- Consigna:
Modifica las líneas comprendidas entre la que contiene "The width and height of the screenshot is (939, 672)." y la que contiene "(x=52, y=16)", ambas incluidas, sustituyendo "column header icon" por "column header button" y sin tocar nada más. Devuelve solo esas líneas.

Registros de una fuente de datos

----

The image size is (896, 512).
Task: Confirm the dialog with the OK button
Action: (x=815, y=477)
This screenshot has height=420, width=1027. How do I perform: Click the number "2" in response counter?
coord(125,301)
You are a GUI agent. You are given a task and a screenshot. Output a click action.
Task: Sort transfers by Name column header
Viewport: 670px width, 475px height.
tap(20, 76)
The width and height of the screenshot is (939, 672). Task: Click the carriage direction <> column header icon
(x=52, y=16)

----

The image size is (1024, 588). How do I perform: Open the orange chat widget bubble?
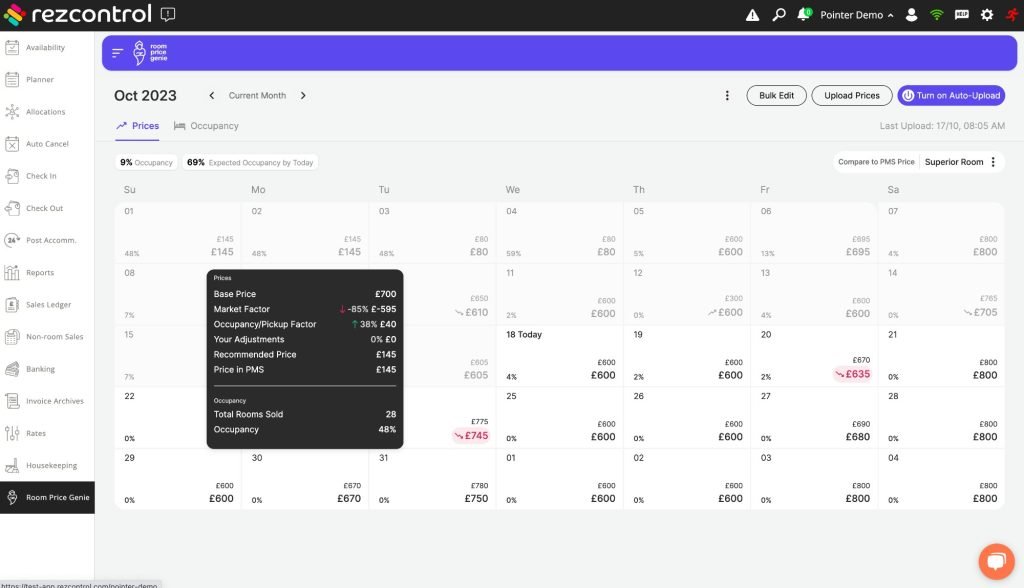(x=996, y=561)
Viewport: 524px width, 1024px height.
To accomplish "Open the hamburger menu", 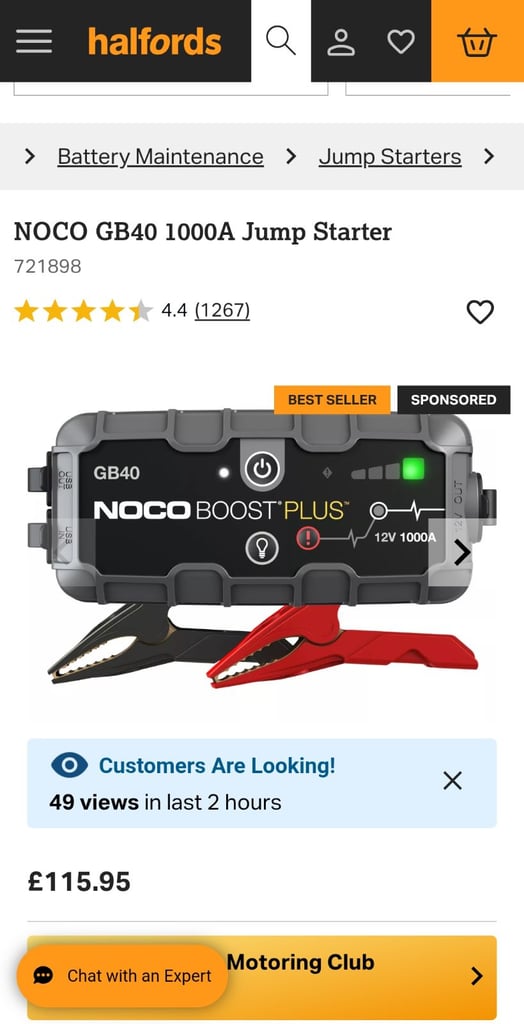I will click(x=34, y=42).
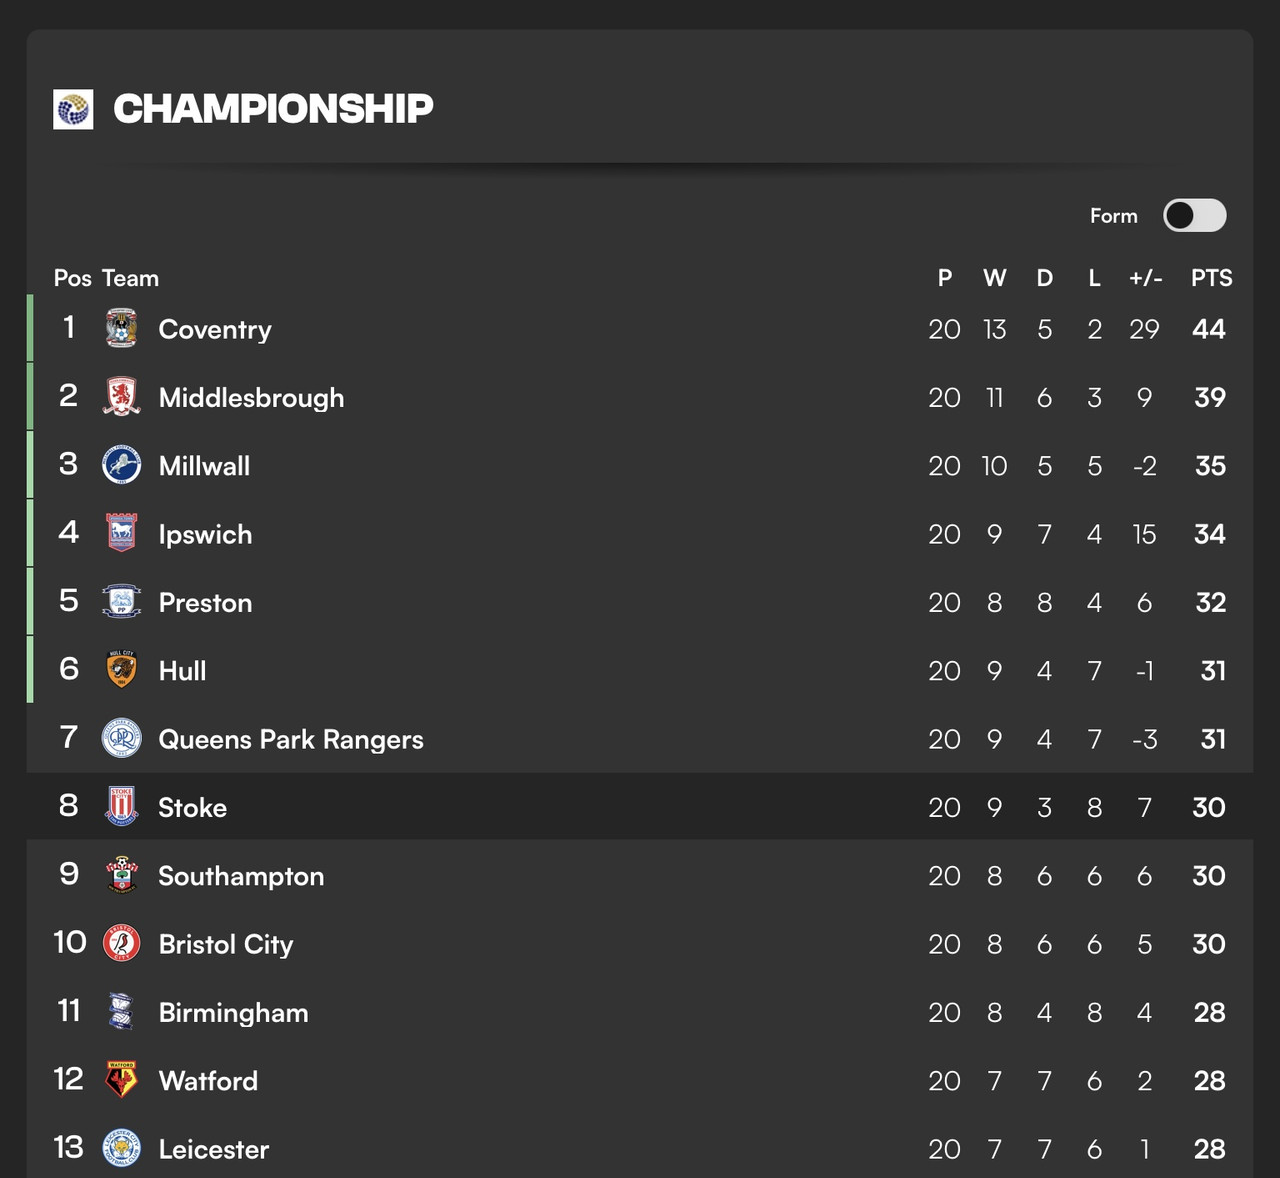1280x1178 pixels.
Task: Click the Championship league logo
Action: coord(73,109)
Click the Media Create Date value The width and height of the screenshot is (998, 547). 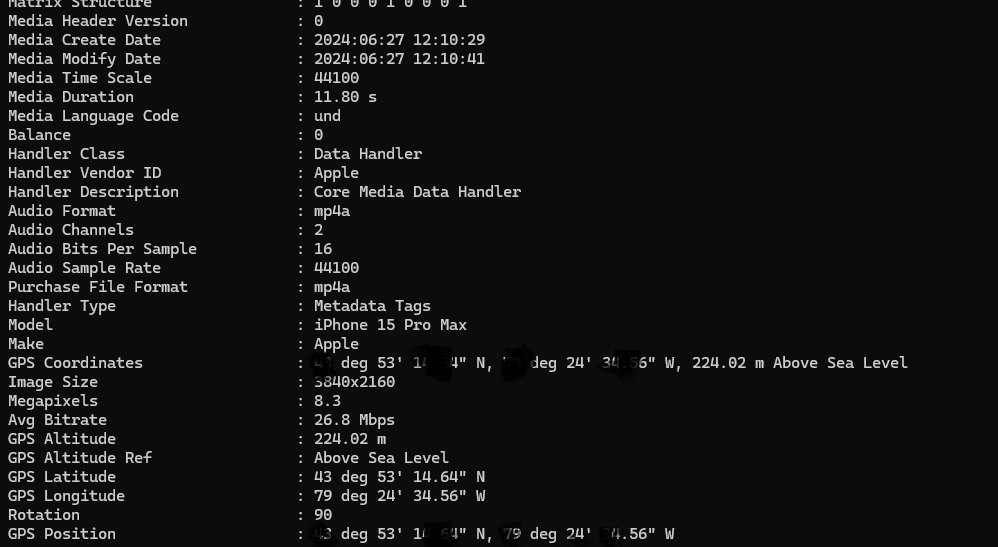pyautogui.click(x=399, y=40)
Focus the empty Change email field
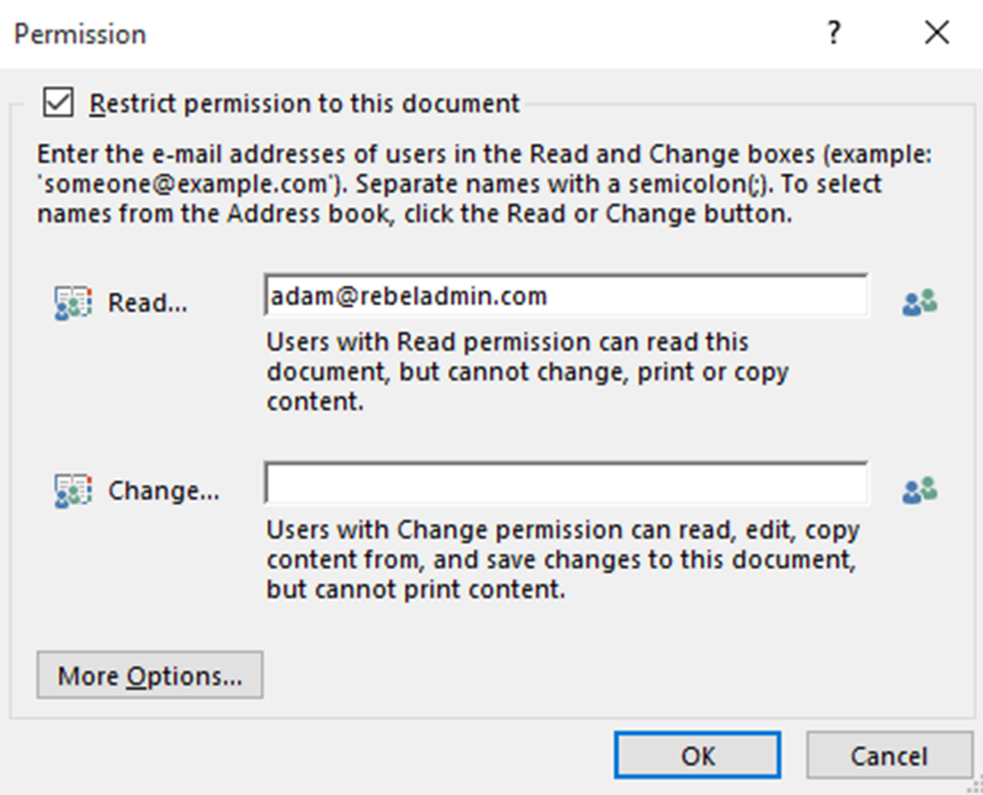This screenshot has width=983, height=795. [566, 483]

----

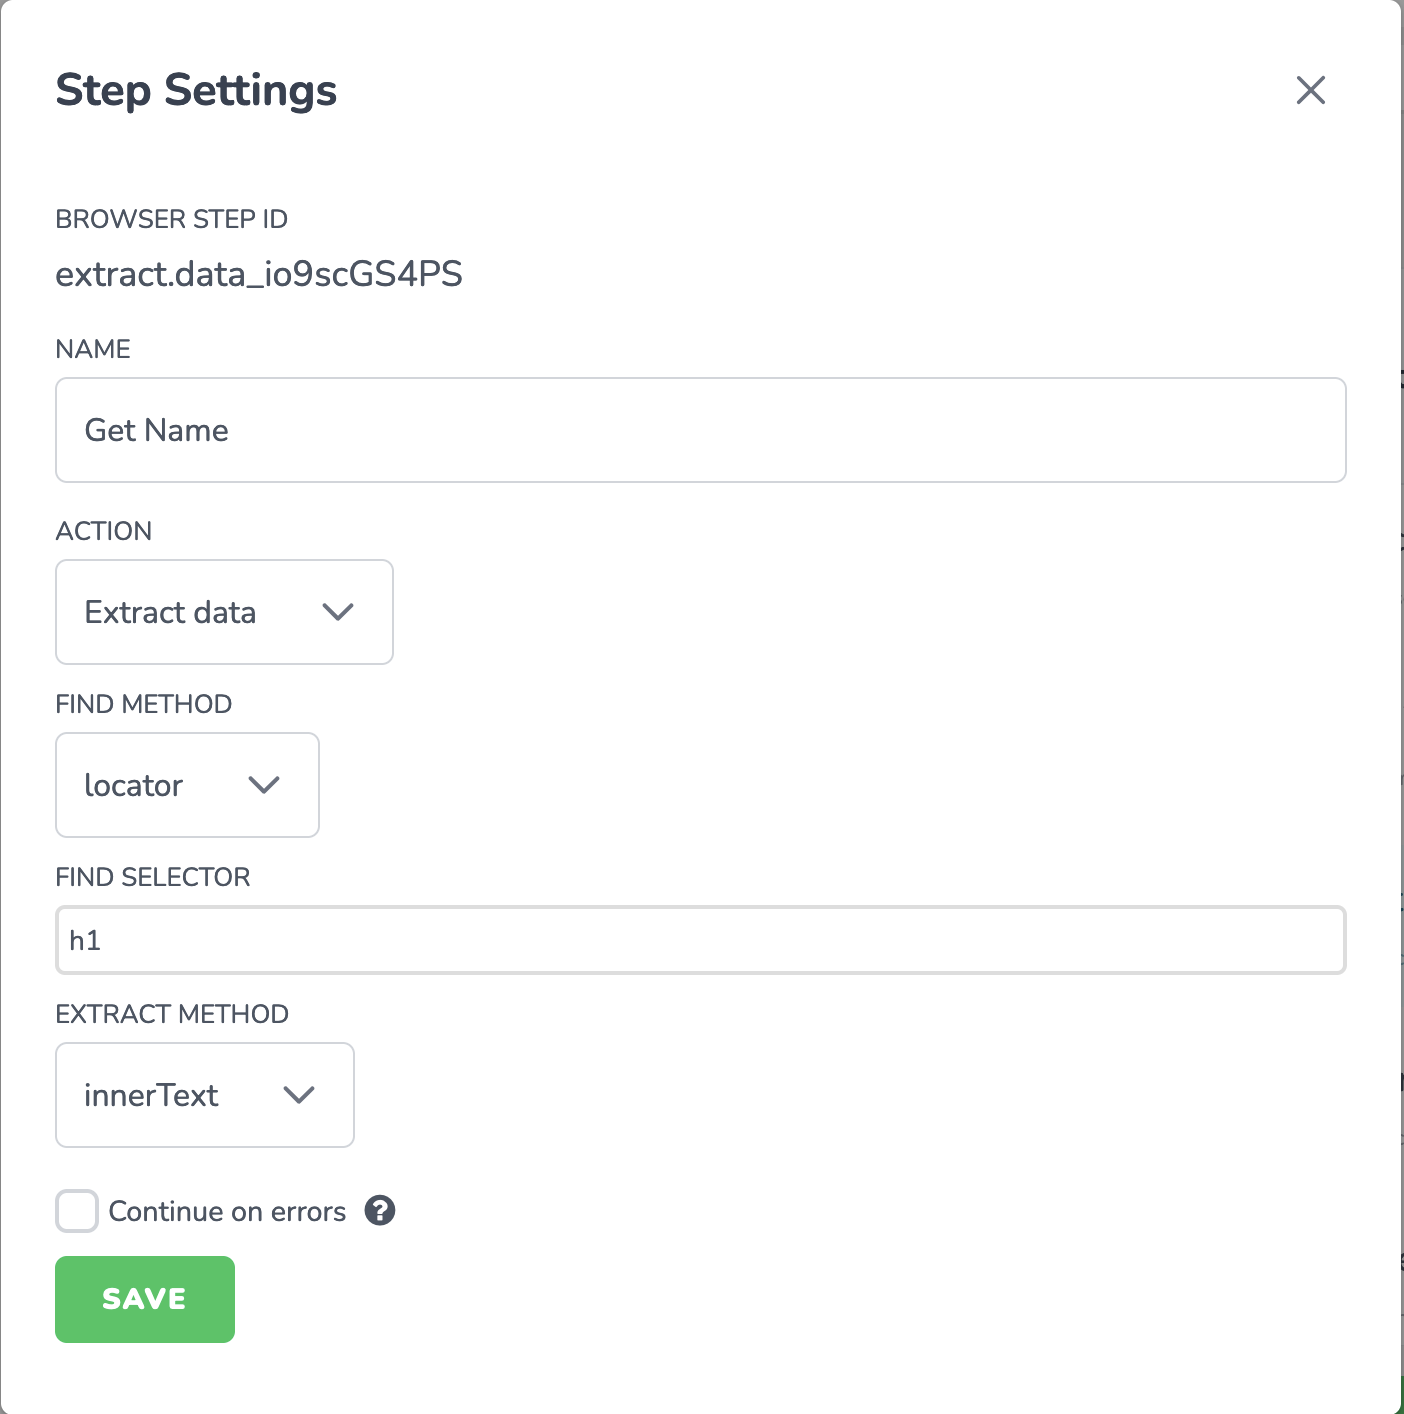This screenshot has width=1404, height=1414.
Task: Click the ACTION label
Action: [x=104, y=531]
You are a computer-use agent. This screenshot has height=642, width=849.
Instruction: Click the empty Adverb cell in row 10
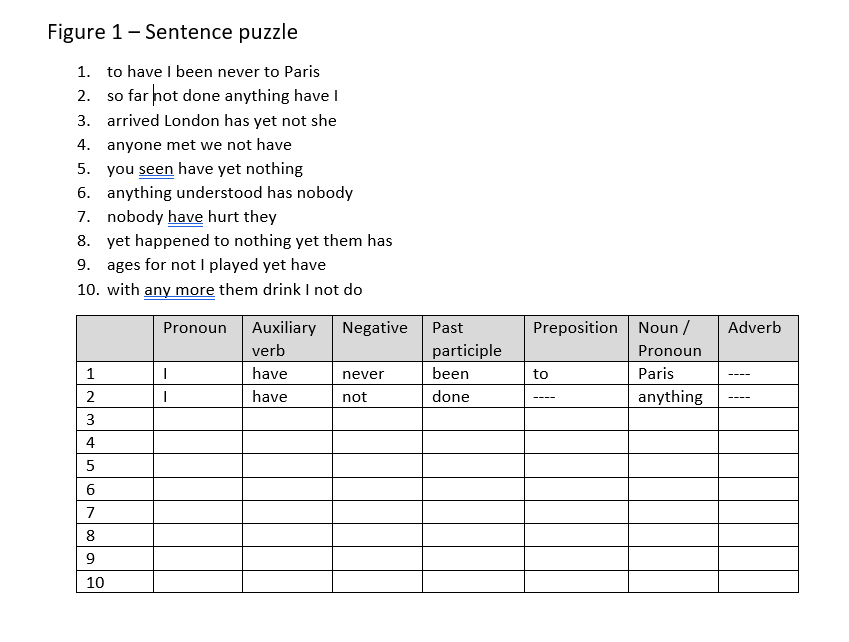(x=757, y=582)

----

- Resultado:
The width and height of the screenshot is (939, 672). Task: Click the carriage direction <> column header button
(x=52, y=16)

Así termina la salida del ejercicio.